§ Task statement:
Print the data below exactly, but only the lines from the one containing "TOLEJITU: Prediksi Akurat" down to the one containing "Wanchen Hotel (Beijing", inclusive.
··· Data supplied
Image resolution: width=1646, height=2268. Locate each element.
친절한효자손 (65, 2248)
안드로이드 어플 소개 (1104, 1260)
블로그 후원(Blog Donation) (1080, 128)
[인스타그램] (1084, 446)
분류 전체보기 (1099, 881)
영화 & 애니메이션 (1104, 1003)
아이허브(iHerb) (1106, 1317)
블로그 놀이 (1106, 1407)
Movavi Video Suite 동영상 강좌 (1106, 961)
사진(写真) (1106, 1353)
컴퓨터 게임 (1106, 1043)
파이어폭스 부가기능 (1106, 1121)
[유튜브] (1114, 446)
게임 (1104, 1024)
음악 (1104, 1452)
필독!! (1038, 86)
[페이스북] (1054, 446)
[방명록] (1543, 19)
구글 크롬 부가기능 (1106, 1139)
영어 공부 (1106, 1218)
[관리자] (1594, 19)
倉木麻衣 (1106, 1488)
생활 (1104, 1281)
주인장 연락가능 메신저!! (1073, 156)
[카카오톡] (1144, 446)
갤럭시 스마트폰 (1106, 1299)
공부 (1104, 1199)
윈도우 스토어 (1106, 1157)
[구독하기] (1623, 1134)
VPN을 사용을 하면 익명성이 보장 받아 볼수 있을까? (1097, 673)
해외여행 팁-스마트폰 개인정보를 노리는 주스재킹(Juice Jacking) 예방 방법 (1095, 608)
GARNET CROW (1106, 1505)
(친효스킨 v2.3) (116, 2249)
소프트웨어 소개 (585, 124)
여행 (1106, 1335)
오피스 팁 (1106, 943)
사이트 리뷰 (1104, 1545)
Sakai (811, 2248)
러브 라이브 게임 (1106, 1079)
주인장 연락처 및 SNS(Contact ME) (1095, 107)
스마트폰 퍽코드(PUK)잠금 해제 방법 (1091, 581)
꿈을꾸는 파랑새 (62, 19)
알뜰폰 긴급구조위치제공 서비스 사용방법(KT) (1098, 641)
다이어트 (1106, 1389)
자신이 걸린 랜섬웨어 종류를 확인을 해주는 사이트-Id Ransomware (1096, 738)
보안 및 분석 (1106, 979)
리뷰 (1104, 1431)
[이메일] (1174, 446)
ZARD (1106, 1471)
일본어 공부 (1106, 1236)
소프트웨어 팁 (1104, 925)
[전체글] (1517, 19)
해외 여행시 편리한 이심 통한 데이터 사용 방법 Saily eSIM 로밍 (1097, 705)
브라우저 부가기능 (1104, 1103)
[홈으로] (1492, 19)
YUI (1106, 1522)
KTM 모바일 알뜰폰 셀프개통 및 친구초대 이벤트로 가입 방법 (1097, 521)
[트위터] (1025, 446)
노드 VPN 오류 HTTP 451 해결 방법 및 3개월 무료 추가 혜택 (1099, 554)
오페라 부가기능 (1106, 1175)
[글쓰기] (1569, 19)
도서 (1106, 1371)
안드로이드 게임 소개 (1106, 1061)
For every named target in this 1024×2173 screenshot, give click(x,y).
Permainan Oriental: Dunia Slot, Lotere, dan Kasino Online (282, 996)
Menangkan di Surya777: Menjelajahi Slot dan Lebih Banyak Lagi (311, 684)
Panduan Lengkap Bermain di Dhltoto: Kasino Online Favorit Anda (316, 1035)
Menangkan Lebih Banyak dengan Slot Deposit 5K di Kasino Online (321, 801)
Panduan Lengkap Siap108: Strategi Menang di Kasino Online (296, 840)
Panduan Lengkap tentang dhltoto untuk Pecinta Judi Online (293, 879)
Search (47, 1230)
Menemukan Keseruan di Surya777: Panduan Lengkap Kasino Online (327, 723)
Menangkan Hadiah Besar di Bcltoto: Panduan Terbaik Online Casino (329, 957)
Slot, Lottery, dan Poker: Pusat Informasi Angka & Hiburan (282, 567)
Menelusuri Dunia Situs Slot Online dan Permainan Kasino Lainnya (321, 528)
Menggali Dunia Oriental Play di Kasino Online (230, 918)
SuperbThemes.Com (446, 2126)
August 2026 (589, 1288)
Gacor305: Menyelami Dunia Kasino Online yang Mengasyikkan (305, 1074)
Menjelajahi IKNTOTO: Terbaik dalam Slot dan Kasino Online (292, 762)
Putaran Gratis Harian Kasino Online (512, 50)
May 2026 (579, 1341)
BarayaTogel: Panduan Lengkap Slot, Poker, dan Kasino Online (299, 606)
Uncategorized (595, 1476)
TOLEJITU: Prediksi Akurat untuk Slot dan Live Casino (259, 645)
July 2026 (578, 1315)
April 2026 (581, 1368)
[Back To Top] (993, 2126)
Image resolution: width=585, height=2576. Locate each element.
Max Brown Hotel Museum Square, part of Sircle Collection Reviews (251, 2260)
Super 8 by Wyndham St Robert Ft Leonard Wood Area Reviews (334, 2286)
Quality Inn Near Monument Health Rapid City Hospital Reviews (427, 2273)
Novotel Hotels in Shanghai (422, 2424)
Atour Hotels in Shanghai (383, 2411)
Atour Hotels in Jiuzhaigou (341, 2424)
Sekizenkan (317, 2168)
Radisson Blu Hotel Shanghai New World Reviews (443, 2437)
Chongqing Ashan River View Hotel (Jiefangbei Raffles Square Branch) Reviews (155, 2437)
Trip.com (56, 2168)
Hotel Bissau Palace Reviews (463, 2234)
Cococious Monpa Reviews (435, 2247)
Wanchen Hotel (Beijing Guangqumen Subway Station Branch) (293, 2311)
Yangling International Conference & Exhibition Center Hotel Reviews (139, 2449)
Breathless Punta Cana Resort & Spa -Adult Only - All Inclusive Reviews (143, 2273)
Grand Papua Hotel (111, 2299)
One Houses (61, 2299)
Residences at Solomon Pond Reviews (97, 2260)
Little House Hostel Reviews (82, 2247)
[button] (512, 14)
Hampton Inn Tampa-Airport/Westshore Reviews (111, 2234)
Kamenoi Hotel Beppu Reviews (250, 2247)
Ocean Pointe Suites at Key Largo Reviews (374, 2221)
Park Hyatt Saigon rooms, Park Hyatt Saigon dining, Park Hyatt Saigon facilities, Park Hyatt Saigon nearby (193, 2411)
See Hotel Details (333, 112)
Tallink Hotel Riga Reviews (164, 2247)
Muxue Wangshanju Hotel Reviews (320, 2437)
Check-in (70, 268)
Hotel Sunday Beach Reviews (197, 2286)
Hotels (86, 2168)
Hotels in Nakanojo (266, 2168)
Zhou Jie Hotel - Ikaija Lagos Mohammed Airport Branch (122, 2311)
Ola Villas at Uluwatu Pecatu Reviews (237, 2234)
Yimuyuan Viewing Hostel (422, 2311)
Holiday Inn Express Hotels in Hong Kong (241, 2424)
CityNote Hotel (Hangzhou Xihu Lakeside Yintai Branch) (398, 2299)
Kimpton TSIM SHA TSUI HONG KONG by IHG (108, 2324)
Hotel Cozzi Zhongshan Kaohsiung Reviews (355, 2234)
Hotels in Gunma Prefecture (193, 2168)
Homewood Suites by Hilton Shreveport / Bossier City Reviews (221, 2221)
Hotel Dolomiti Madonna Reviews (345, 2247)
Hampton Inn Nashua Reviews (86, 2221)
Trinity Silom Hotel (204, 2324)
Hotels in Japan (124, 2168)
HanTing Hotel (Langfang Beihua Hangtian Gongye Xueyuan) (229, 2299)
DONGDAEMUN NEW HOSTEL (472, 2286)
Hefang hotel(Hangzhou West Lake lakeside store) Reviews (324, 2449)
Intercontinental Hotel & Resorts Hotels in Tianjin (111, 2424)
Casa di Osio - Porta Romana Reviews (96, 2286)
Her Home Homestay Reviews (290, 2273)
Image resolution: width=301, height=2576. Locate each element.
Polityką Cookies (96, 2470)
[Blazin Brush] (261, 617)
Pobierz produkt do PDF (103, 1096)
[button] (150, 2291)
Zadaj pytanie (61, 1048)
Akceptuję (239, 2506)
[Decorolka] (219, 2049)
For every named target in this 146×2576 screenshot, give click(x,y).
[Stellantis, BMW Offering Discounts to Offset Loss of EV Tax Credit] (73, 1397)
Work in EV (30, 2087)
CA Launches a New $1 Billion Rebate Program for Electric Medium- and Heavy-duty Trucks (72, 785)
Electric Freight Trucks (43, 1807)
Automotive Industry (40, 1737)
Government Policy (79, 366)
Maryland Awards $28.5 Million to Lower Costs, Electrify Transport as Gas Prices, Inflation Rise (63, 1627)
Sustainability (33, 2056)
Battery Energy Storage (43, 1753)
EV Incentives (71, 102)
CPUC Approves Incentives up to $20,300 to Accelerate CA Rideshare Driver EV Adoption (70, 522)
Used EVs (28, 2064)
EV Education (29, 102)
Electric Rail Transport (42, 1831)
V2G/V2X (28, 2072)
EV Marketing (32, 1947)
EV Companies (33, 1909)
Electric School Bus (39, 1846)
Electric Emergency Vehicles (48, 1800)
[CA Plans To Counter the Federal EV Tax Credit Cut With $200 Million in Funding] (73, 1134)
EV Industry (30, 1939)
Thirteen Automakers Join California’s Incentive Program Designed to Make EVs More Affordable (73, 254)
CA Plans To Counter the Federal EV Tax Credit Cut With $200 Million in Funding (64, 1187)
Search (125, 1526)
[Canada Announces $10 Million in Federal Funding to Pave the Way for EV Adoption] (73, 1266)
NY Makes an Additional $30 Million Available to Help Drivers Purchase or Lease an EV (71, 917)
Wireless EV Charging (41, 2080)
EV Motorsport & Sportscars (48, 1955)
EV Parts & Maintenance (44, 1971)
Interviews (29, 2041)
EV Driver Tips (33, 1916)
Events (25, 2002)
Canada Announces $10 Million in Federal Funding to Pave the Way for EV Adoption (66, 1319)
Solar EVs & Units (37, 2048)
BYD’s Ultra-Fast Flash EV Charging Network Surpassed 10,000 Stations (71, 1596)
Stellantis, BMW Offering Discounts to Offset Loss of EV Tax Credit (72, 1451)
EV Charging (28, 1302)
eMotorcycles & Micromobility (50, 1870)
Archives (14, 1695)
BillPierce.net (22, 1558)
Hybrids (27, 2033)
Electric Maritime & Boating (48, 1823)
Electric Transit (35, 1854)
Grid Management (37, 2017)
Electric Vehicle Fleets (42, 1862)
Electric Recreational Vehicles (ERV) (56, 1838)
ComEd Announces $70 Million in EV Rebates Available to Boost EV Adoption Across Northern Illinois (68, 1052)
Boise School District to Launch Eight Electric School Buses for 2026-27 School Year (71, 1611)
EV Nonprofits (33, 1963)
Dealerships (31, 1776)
······
§ Solution to this task:
TOLEJITU: Prediksi Akurat untuk Slot dan Live Casino (259, 645)
July 2026 (578, 1315)
April 2026 (581, 1368)
[Back To Top] (993, 2126)
Image resolution: width=585, height=2576. Locate each element.
Max Brown Hotel Museum Square, part of Sircle Collection Reviews (251, 2260)
Super 8 by Wyndham St Robert Ft Leonard Wood Area Reviews (334, 2286)
Quality Inn Near Monument Health Rapid City Hospital Reviews (427, 2273)
Novotel Hotels in Shanghai (422, 2424)
Atour Hotels in Shanghai (383, 2411)
Atour Hotels in Jiuzhaigou (341, 2424)
Sekizenkan (317, 2168)
Radisson Blu Hotel Shanghai New World Reviews (443, 2437)
Chongqing Ashan River View Hotel (Jiefangbei Raffles Square Branch) Reviews (155, 2437)
Trip.com (56, 2168)
Hotel Bissau Palace Reviews (463, 2234)
Cococious Monpa Reviews (435, 2247)
Wanchen Hotel (Beijing Guangqumen Subway Station Branch) (293, 2311)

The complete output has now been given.